Being credentialed for the Raptors, for the first time, during this first season of real success, was unspeakably fortuitous. When all the Toronto media members were moaning after the DJ Augustin game to begin the playoffs, saying same old same old, I was awestruck to even be in attendance. I wrote my Kawhi-Leonard-is-a-basketball-god-unlike-any-previously-employed-in-Toronto gusher after the second game of the playoffs, firing valuable ammunition well before it was necessary. I wrote a love letter to Kyle Lowry after the fifth game of the playoffs. In hindsight, it was clear that my positivity – even thought the Raptors were playing well and clearly about to win a playoff series – was more boisterous than the situation deserved. Blame the fact that I was mesmerized to even be there.

As the playoffs continued, Kawhi Leonard carved his name into the soul of Toronto. He exorcised the demons of Vince Carter and spawned countless murals across the city in one four-bouncing moment. When Leonard dunked the soon-to-be-named MVP Giannis Antetokounmpo into a million broken fragments, I could only compare the moment, and the game that contained it, to one long drug-fueled carnival ride.

The Finals were, for me, eerie, a macrocosm of the spooky moment in game five when Kevin Durant re-injured his leg. It was strange that the Raptors were even in the Finals. It was strange walking into the press room and seeing sports writers whom I’ve idolized for years, and it was even stranger having to compete with them for time with the microphone during post-game media availability. Yet the Raptors won the title, and it meant everything.

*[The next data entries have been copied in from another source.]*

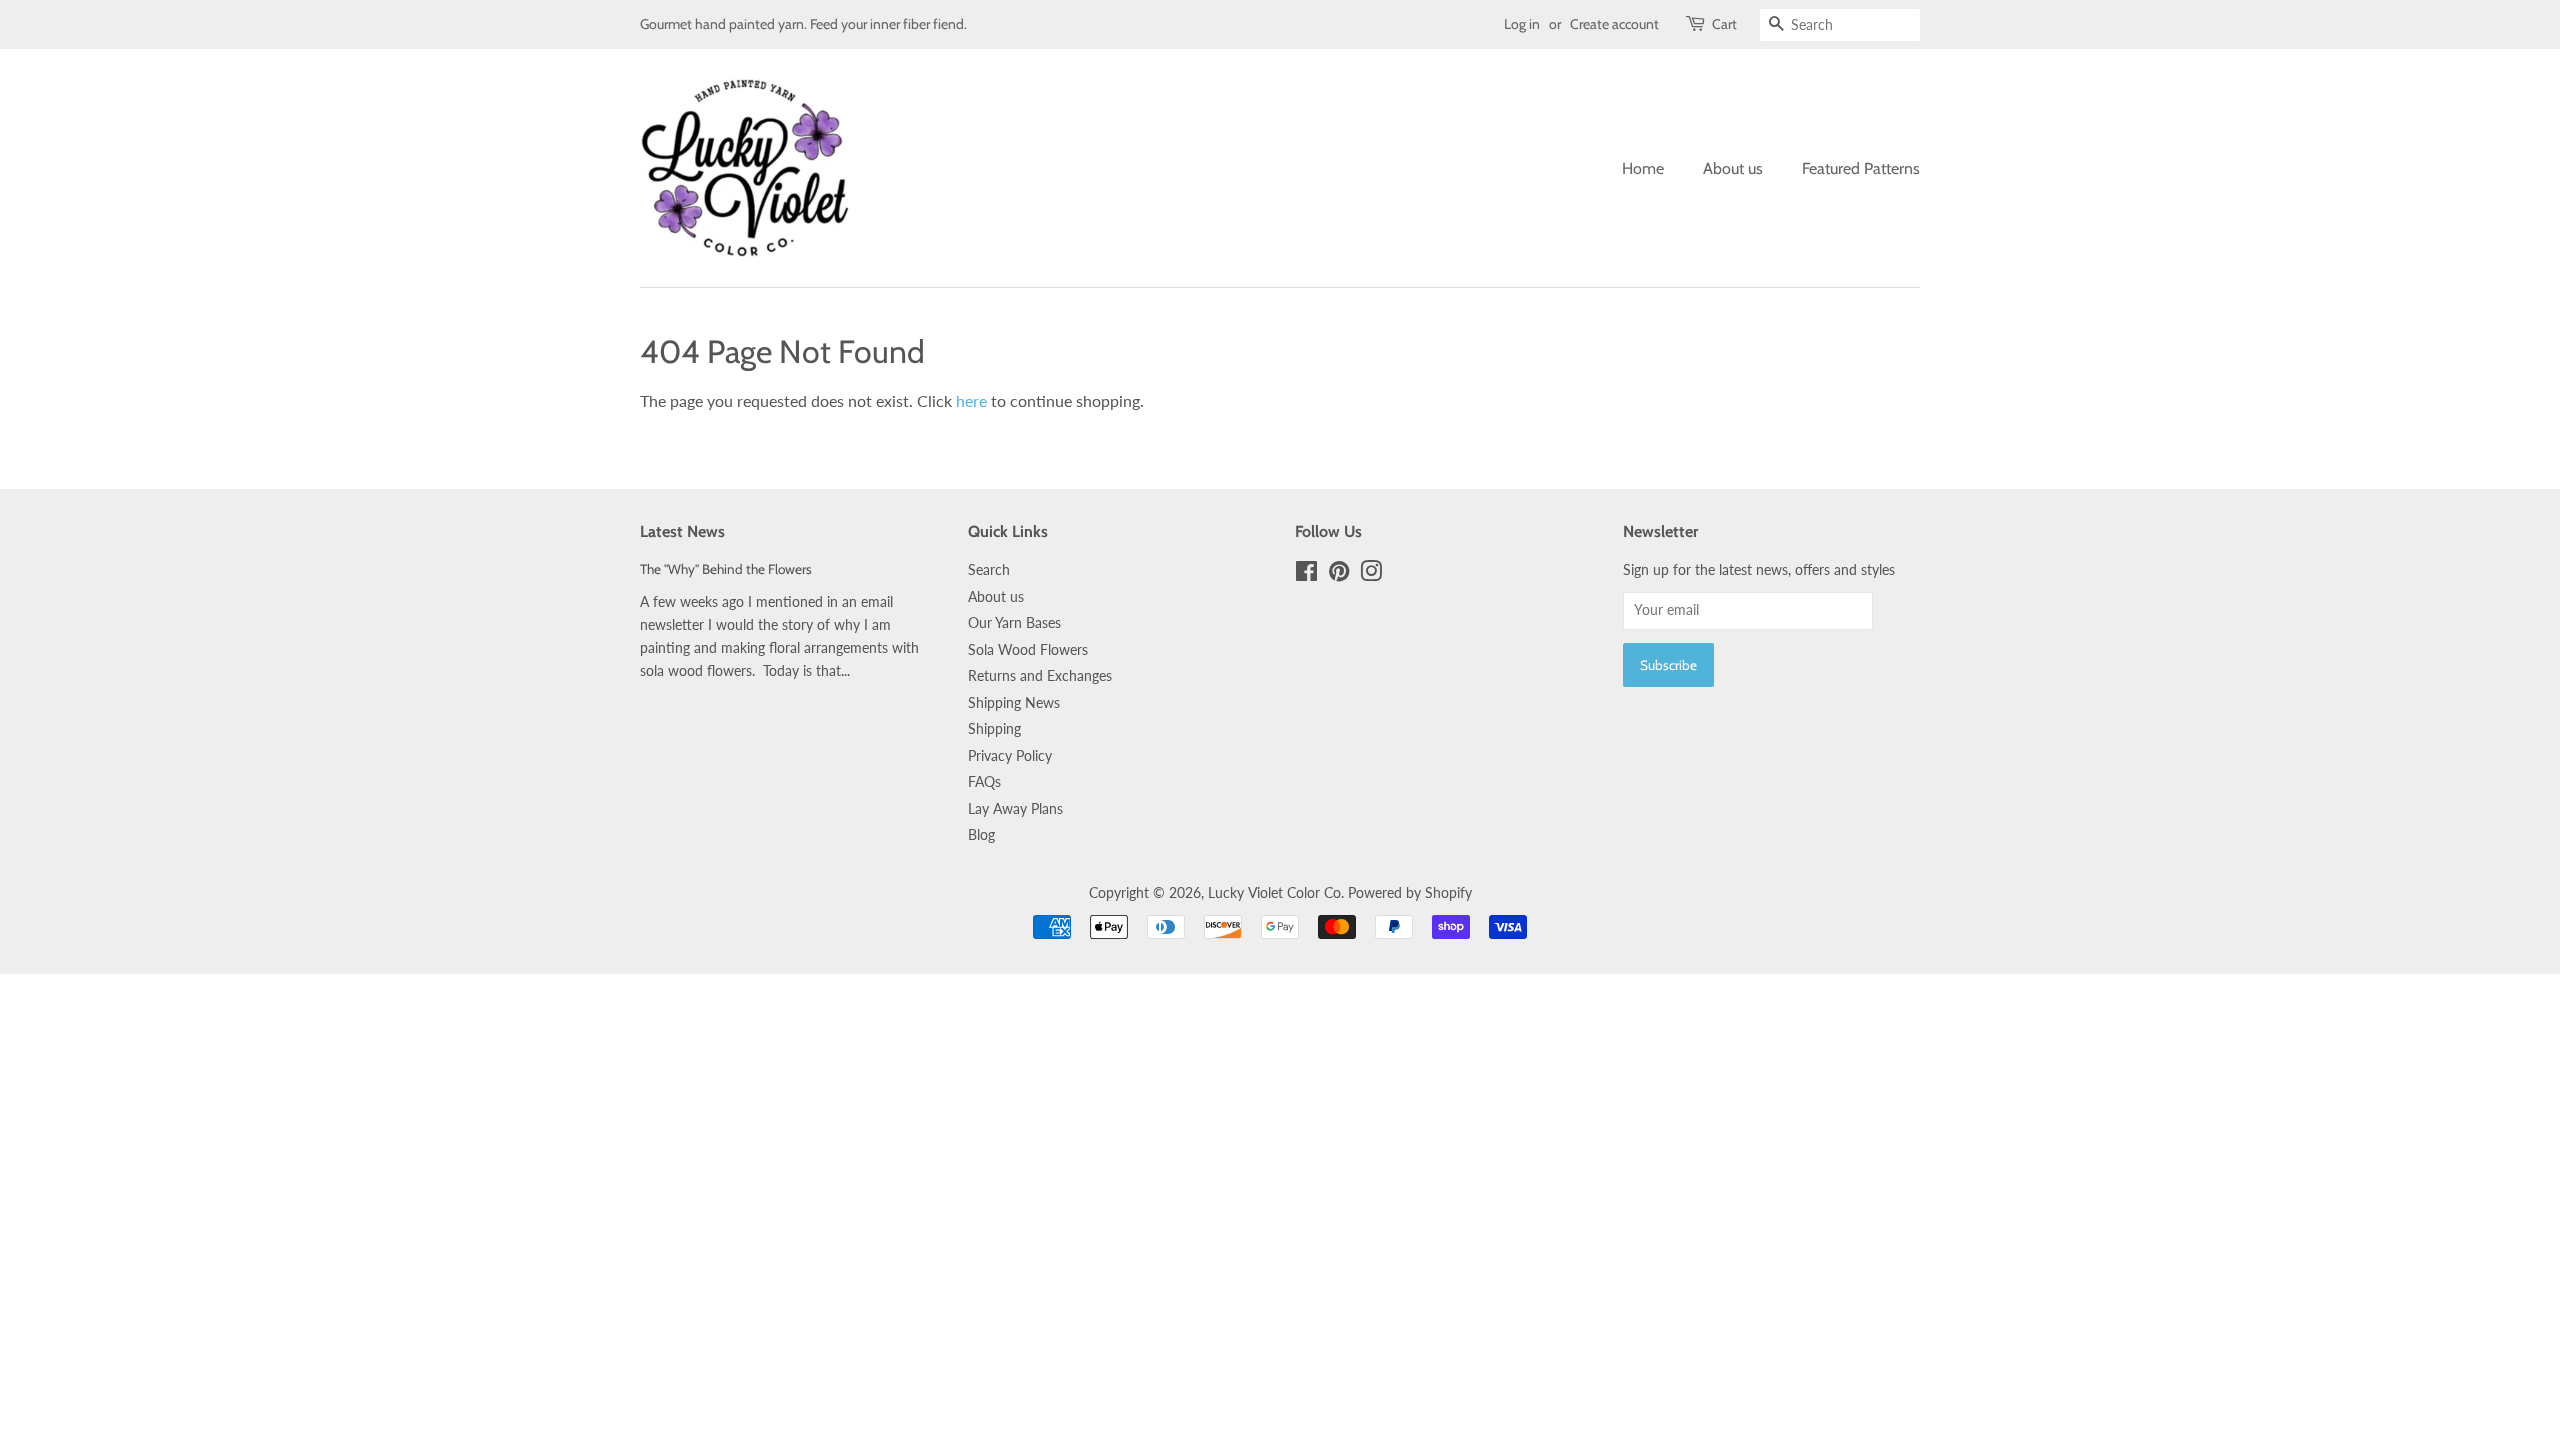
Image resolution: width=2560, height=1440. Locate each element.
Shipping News (1014, 703)
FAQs (984, 782)
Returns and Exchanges (1040, 676)
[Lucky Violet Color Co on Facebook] (1306, 575)
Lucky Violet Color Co (1274, 893)
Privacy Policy (1010, 756)
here (971, 400)
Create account (1614, 24)
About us (1733, 168)
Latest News (682, 531)
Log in (1522, 24)
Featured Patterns (1861, 168)
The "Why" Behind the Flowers (726, 569)
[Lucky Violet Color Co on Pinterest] (1339, 575)
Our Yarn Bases (1014, 623)
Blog (981, 835)
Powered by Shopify (1410, 893)
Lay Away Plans (1015, 809)
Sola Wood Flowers (1028, 650)
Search (989, 570)
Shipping (994, 729)
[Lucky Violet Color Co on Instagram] (1371, 575)
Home (1643, 168)
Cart (1724, 24)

Leonard enjoyed his victory lap. From partying with teammates, to the millions of parade attendees, to the self-aware laugh during the parade speech, the Board Man seemed as natural to Toronto as TTC closures in the summer time.

And then he left.

It’s ok to be upset about that. I am. The 2018-19 playoffs, for Raptors fans, was idyllic. It was already too good to be true after the Philadelphia series, and then the Raptors kept on making it better. Sports aren’t always more than the game itself, but Kawhi Leonard’s game seemed bigger than basketball, at times. He did things that no one ever has, and he did them in and for Toronto. Toronto is a city, I shouldn’t need to remind you, that outside of a few blips, hasn’t had a whole lot of sports success for a very long time. Toronto latched onto him. The city offered Leonard free food, drink, housing, and a million other extracurriculars through the Ka’Wine and Dine campaign. The city cheered for Leonard in a way I haven’t seen with another athlete in my lifetime. And Leonard turned it all down. It’s completely understandable that he made a personal choice for himself and his family, but it’s equally understandable that there’s a Kawhi Leonard-shaped hole in the heart of Toronto.

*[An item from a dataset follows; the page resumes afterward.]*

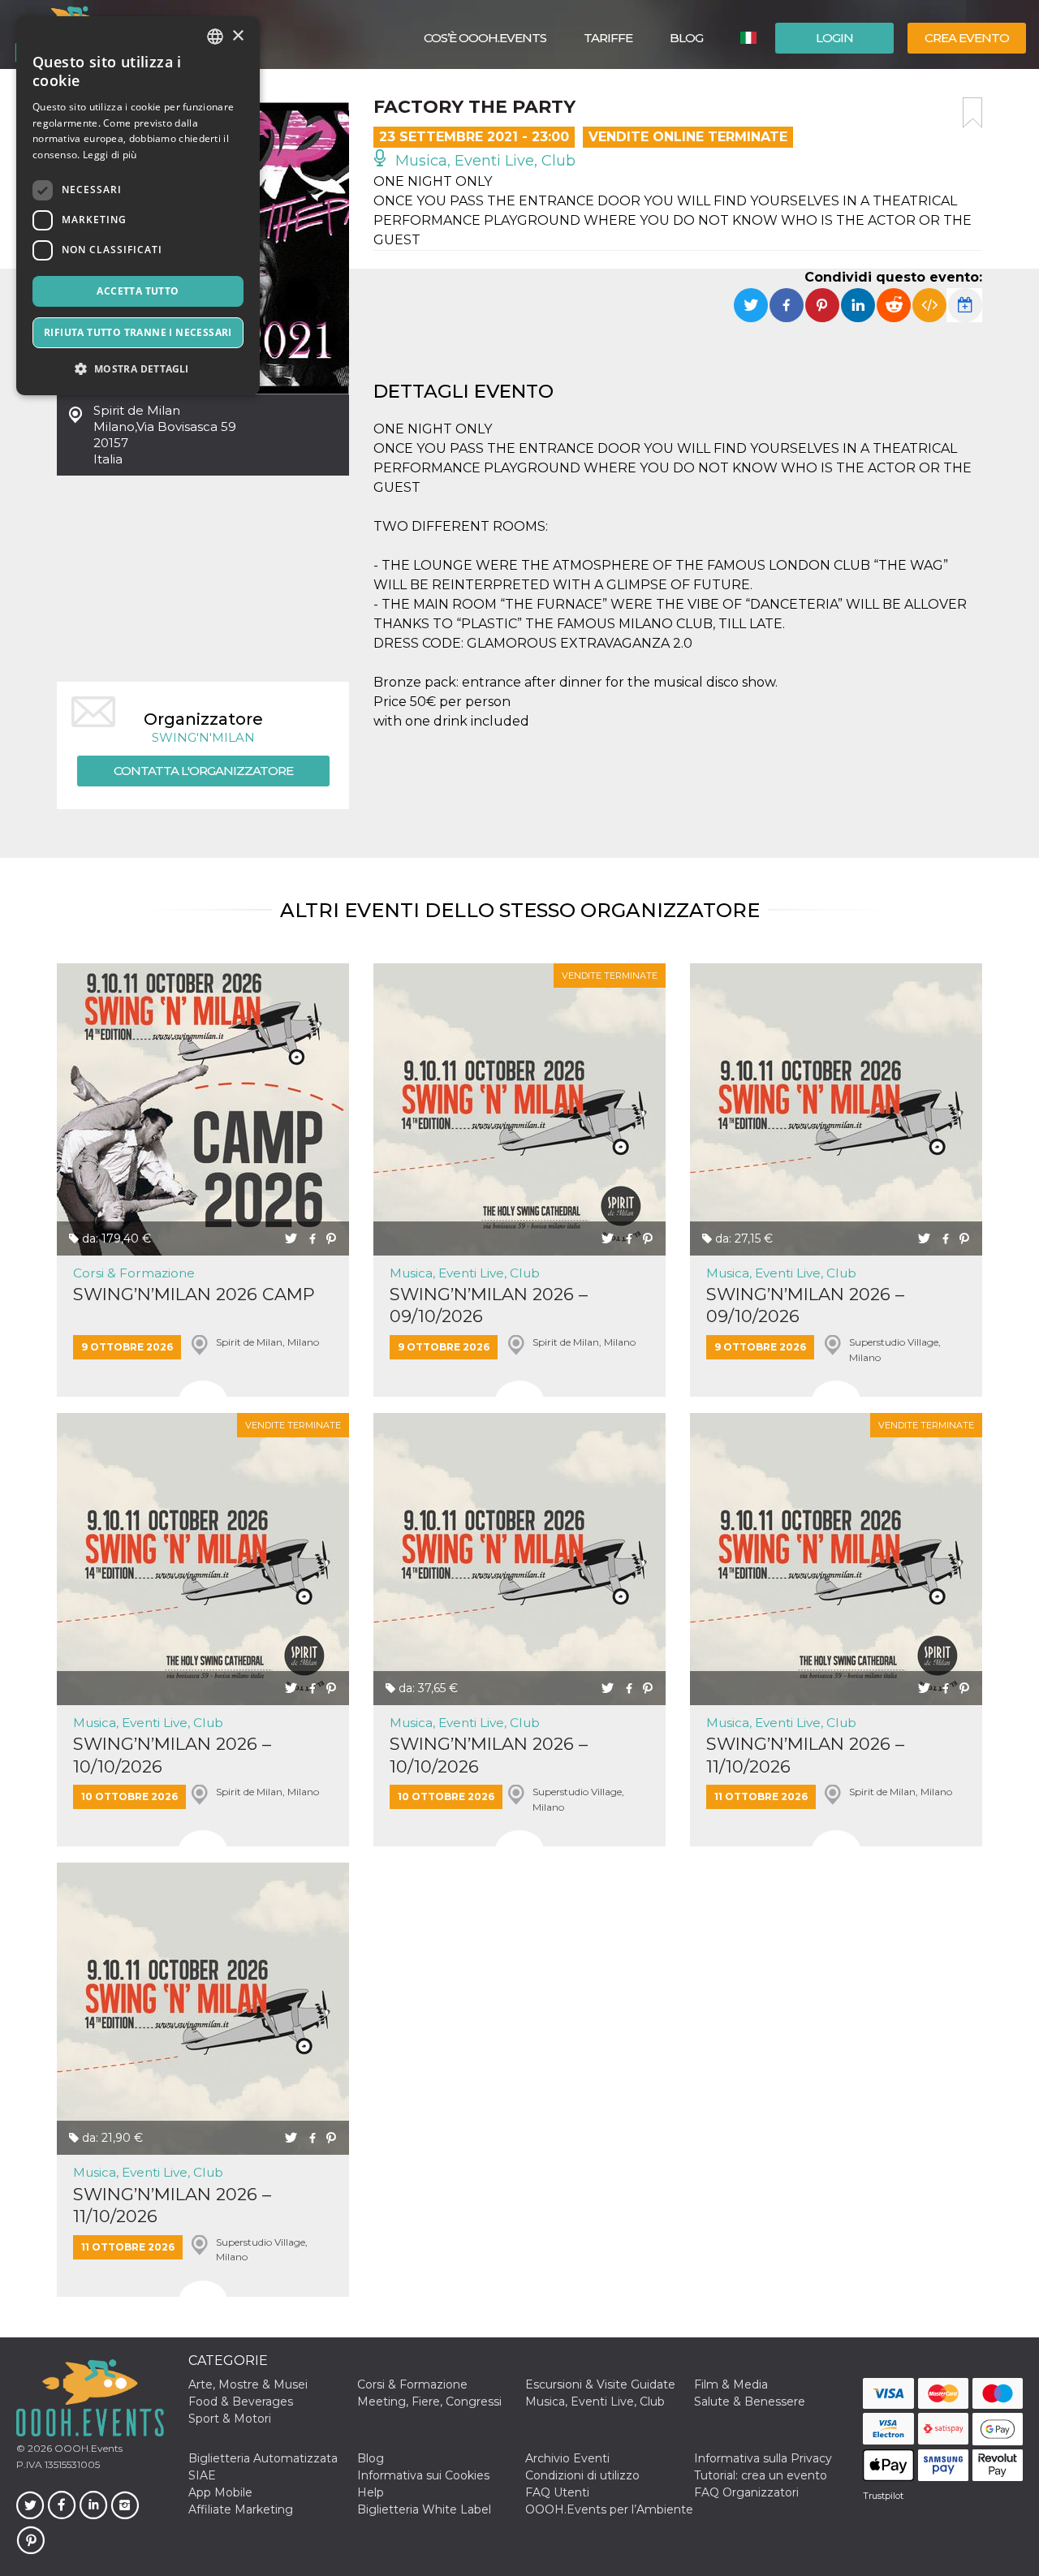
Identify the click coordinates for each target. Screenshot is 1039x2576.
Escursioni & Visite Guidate (600, 2384)
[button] (138, 369)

As for me, Leonard’s departure coincided with the happiest day of my life. I didn’t have time to mourn his departure, was too emotionally invested in myself to react to basketball news with any real intensity. In other words, I was sort of forced into looking at the whole thing with perspective.

Leonard’s time in Toronto was the sports equivalent of a shooting star: a flash of awesome brilliance, extinguished before viewers are ready. It always had a shimmering, too-good-to-be-true quality. I’m still shocked at my good fortune to have covered the 2018-19 Toronto Raptors. And though I will continue to write about the Raptors, I will almost certainly never have a chance to cover a team like that again. The 2019-20 Raptors are exciting, of course, and there’s countless narratives deserving of coverage and attention, but it’s unlikely that this team will win a championship this season. That’s the reality of Leonard’s departure. Even if the Raptors shock the world again, the franchise can only win its first championship once. Point being, no matter what happens in the future, 2018-19 was unique.

My first real season writing about the team was more than I could have imagined. The team and its players, the franchise and its fans, combined to offer more thrill and intrigue than the final season of Breaking Bad. The season ended with ultimate success, which was followed almost immediately with unexpected hurt. Seriously, the plot was so tight it could have been directed by Scorsese. And like the franchise itself, I can only have one first season covering the Raptors.

Kawhi Leonard’s gone, and I’m sad about that, and my family tried its best to use that fact to derail my wedding. But mostly, I’m just grateful that I got a chance to write about him in the first place.